Проклятье, думала Бланка. Все на поверку — не то и не так. В том числе — чья ты плоть и кровь. Вот куда приводит тебя алая карта — куда ты и вообразить не могла: в дом, где ты выросла, к началу твоих начал. Бланка положила свою сумку на край дворика и подошла к бассейну. Зеленая прохлада. Мередит рассказывала ей когда-то, что нашла правду о себе в бассейне, плавающей в темной воде. Бланка скинула шлепанцы и села у бассейна. Чему-то в этот день настал конец. Может быть, она сюда никогда уже не вернется. Больше всего сейчас Бланка жалела, что не помнит своей матери. Она расстегнула ожерелье и окунула его в воду. Что будет, если отпустить — поплывет или утонет? Выведет ли на поверхности воды имя того, кто был любовью ее матери, а ей — родным отцом, или просто поплавает немножко и камнем пойдет на дно?
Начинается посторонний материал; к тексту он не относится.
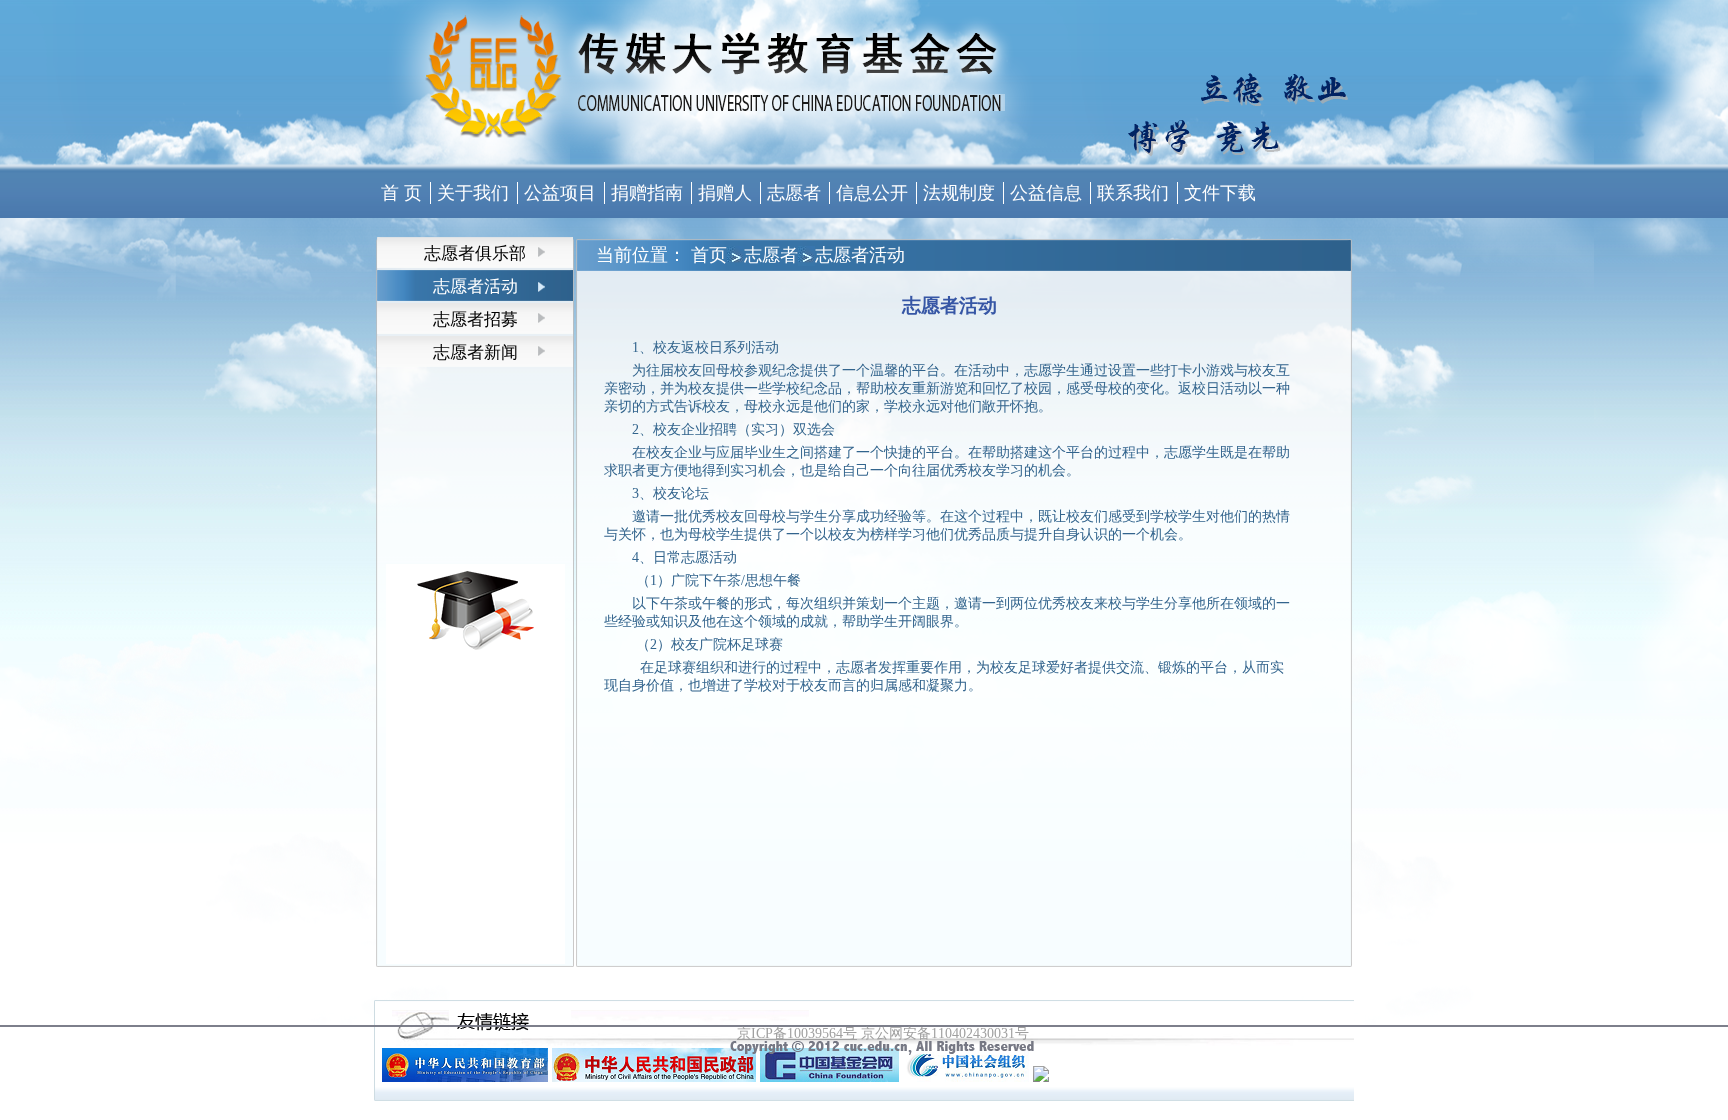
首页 (709, 255)
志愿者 (771, 255)
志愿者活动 (860, 255)
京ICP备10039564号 (797, 1033)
Она разжала руку. Ожерелье сразу же погрузилось в воду и мгновенно потонуло. Бланка — прямо как была, в новом платье, — нырнула следом. Удивительно, как быстро можно чего-то лишиться. Она поплыла поперек бассейна по самому дну, заставляя себя продвигаться все дальше, хотя ей уже не хватало воздуха. Шарила рукой по бетону, покуда не нащупала свой жемчуг — последнее, что у нее еще оставалось; единственное свидетельство, что существует все-таки нечто прочное, неподдельное — такое, чего стоит искать.
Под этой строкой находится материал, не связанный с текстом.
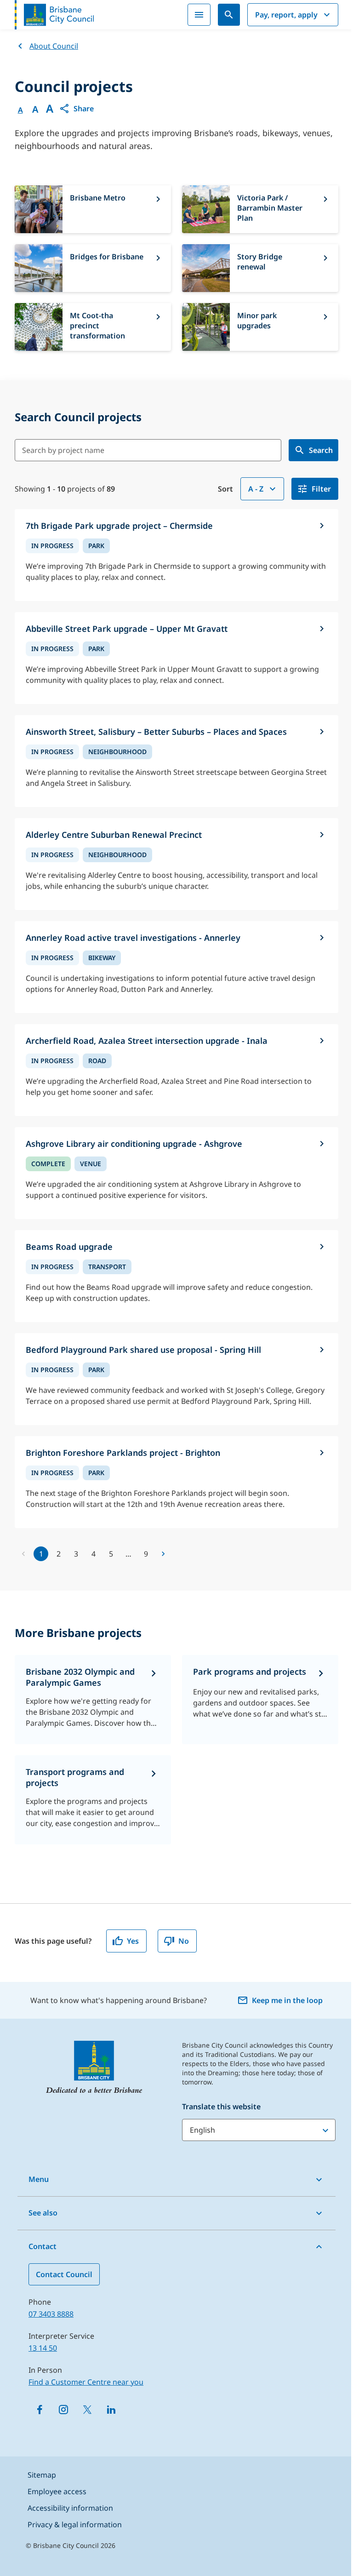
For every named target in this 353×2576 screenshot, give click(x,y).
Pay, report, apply (286, 15)
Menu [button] (38, 2179)
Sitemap (42, 2475)
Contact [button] (42, 2246)
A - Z (255, 489)
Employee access (57, 2491)
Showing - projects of (65, 489)
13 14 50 (42, 2348)
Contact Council (64, 2274)
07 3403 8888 (51, 2314)
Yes (133, 1941)
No (183, 1941)
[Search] (229, 15)
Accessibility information (70, 2508)
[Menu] (199, 15)
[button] (76, 108)
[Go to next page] (163, 1553)
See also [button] (42, 2213)
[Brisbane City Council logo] (54, 14)
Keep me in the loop (287, 2000)
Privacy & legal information (75, 2524)
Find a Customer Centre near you (85, 2382)
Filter (321, 489)
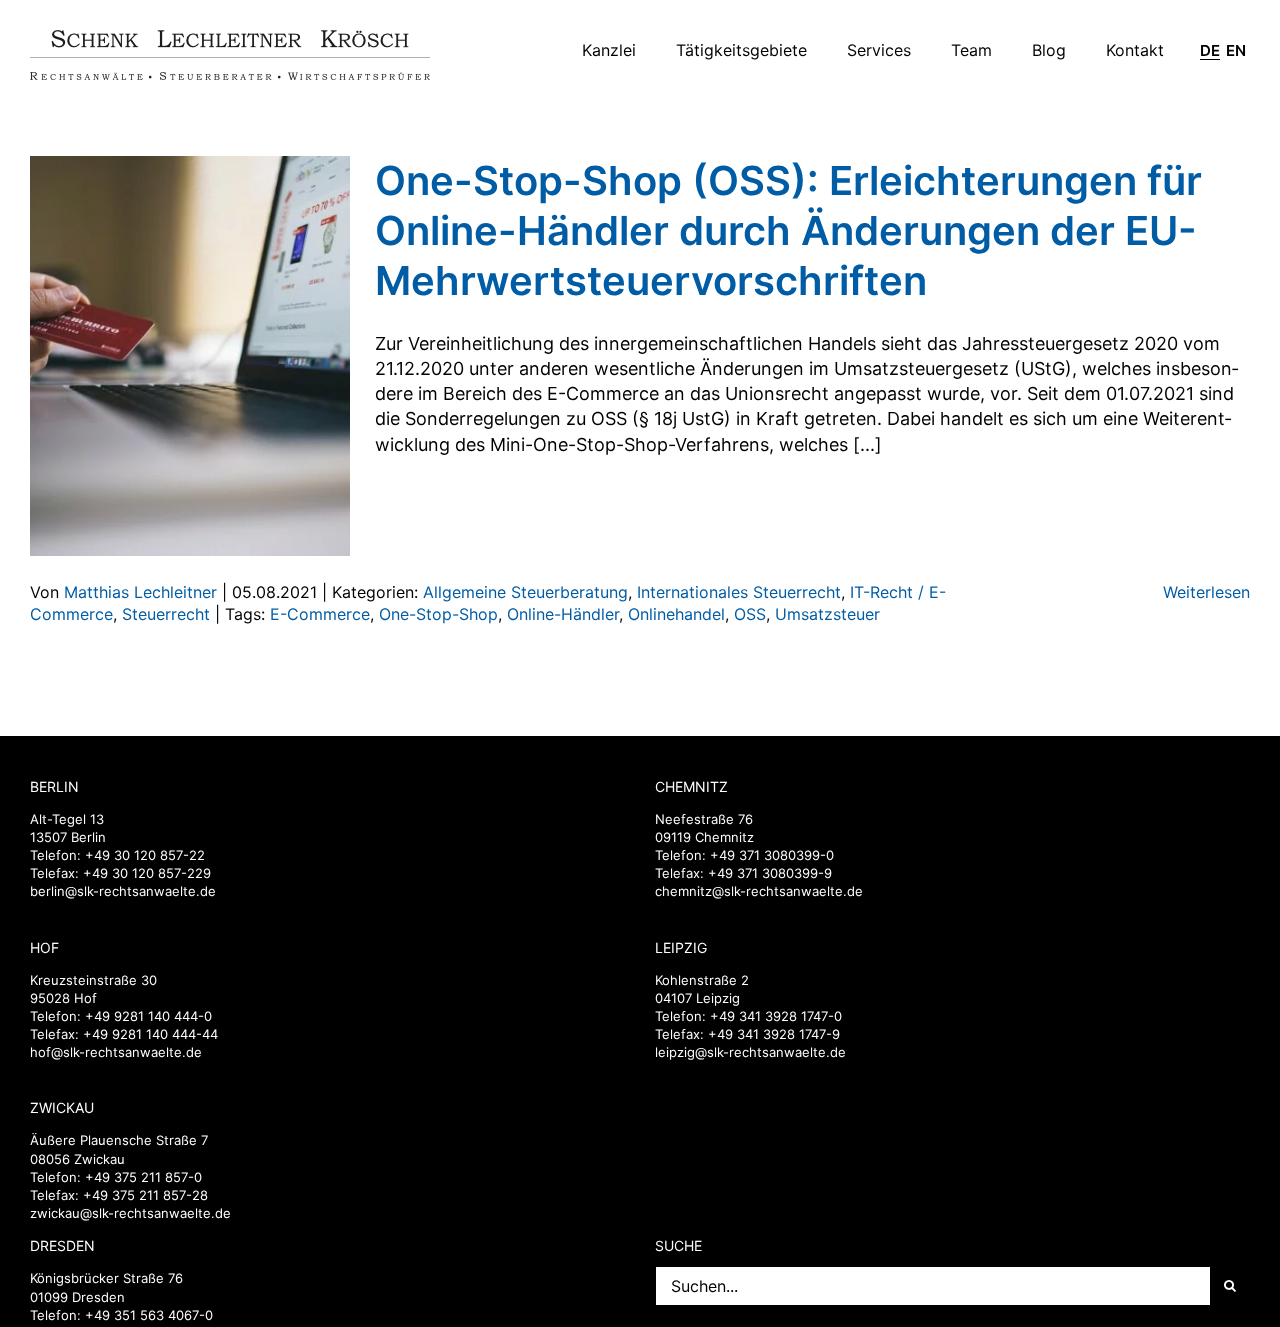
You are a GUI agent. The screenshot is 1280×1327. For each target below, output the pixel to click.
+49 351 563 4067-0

Бланка вскрыла конверт не сразу — уже в гостинице, выйдя посидеть на задний двор. Вечерело; небо подернулось розоватым туманом. Промокшее платье она сняла и повесила сушиться в ванной комнате, а сама надела шорты и футболку. От волос, все еще влажных, пахло хлоркой. Она пока так и не согрелась до конца. Слишком уж густо ложились в Коннектикуте к вечеру синие тени; температура резко менялась за несколько минут. Бланка положила оставленный отцом конверт на кованый садовый столик и сперва полюбовалась пчелами, снующими в цветках рододендрона. Любит — не любит. Хорошо было остаться одной. Такая зелень разливалась вокруг. Так благоухала трава повсюду.
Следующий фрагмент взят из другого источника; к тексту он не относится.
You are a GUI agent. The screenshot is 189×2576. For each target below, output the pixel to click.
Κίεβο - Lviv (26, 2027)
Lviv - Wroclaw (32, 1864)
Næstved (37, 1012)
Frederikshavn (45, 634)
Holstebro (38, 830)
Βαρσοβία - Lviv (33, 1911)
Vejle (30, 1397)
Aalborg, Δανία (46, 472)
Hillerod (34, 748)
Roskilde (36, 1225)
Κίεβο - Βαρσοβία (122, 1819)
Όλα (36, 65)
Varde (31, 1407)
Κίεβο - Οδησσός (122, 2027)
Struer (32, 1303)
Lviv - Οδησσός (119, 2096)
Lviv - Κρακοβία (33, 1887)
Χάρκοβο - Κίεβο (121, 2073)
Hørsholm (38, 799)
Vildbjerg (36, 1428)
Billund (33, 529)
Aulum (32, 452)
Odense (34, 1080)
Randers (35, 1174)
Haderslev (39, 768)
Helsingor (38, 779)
Бланка не представляла себе, что́ находится в конверте. Там могло оказаться что угодно: змея, рубин, признание в совершенном преступлении, ключ, обломок угля. Письмо в конверте было написано от руки и датировано числом почти пятилетней давности, вскоре после гибели Сэма. Джон Муди хранил его в ящике письменного стола, а потом, за несколько месяцев до смерти, переправил в контору адвоката. В последний день, прожитый им на земле, сознание, что это письмо существует, служило ему утешением, как он на то и надеялся. Он мысленно рисовал его себе: конверт, лист тонкой бумаги, вложенный в него; синие чернила, слова, написанные его рукой.
В конверте было что-то еще. Бланка вытянула из него фотографию своей матери. Фотография была выцветшая, потрепанная: Джон Муди тридцать семь лет носил ее в своем бумажнике. Арлин в белом платье стояла, прислонясь к перилам, на палубе парома и улыбалась в объектив; за нею полоскались на ветру ее рыжие волосы. Ей было семнадцать лет — просто девчонка, но озаренная сияющей улыбкой. На обороте — надпись чернилами: Арли на пароме в день после нашей свадьбы.
Бланка развернула письмо. С таким ощущением, будто сдирает кожу, обтягивающую плоть. Бумага потрескивала, как пламя пожара.
Я должен был поговорить с тобой, но не знал, как начать. Я хотел сказать тебе про Джорджа Сноу.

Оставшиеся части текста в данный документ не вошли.